Open jronallo opened 8 years ago
By @thehabes
When referring to Audio pieces within the manifest, it was easy for our annotations to be somewhere "on" a piece of audio. We stored audio resources as an oa:Annotation and made the resource of that annotation the actual mp3 audio file, which made it very easy to connection annotations and annotation lists to.
It would be nice if a/v resources could fit into the specs this way. Making them an annotation was a way to cheat. If something existed like sc:Sound that worked like an sc:Canvas in the specs, it would work rather smoothly (see the example below on way we did this to make it work).
So the main point of discussion that comes from this is how exactly would an audio/video resource be described and treated? What would be a proper motivation and @type? What's the consistent and proper way to talk about how an annotation is "on" a resource with the dimension of time (and remember, time is probably an interval not an exact moment).
---
TASK REQUIREMENTS
Could you return, word for word, the part of the audio annotation post that runs from "So the main" up to and including "an exact moment)."?

SOURCE EXCERPT
---
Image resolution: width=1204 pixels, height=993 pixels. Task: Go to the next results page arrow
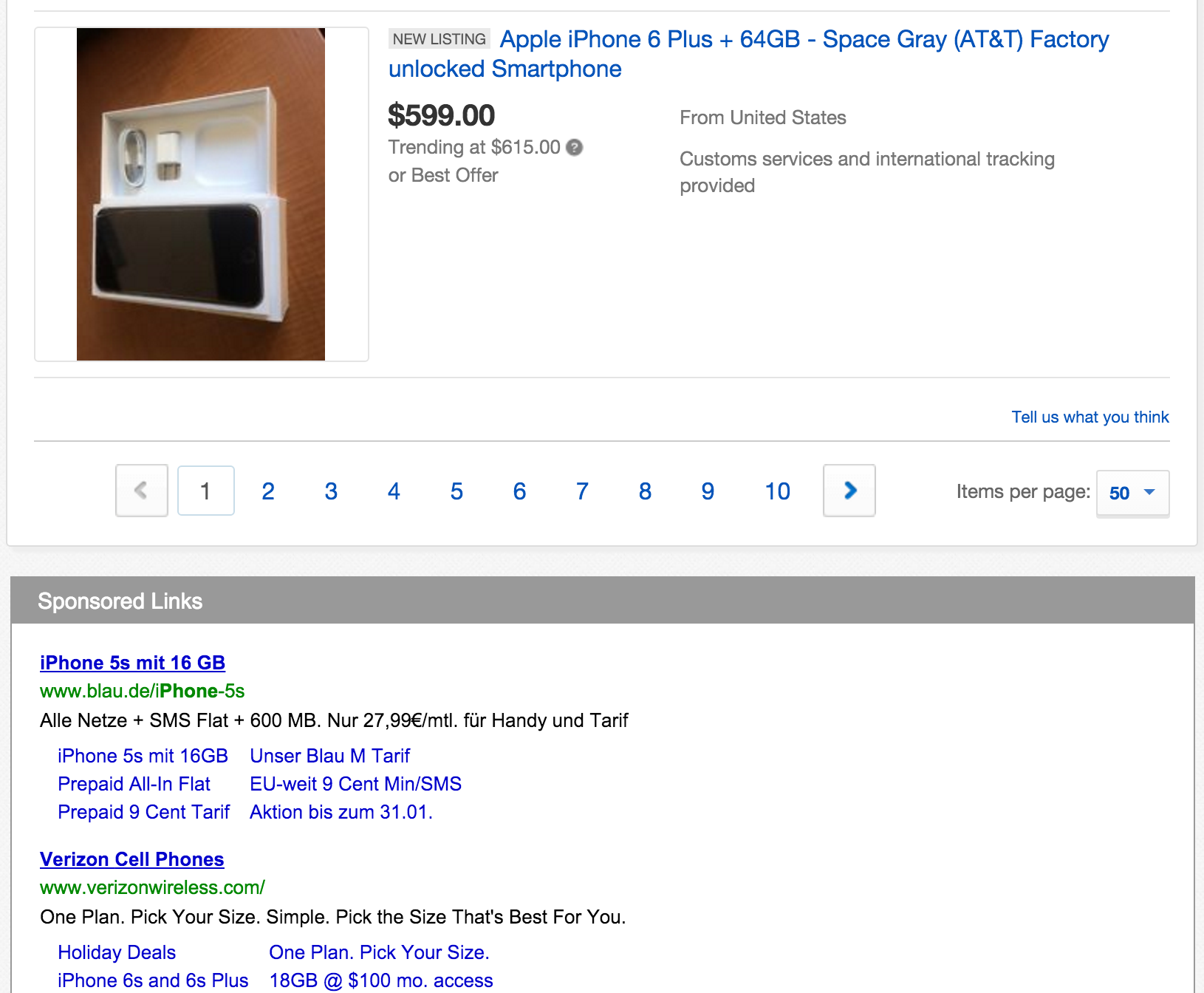click(849, 491)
---
ANSWER
So the main point of discussion that comes from this is how exactly would an audio/video resource be described and treated? What would be a proper motivation and @type? What's the consistent and proper way to talk about how an annotation is "on" a resource with the dimension of time (and remember, time is probably an interval not an exact moment).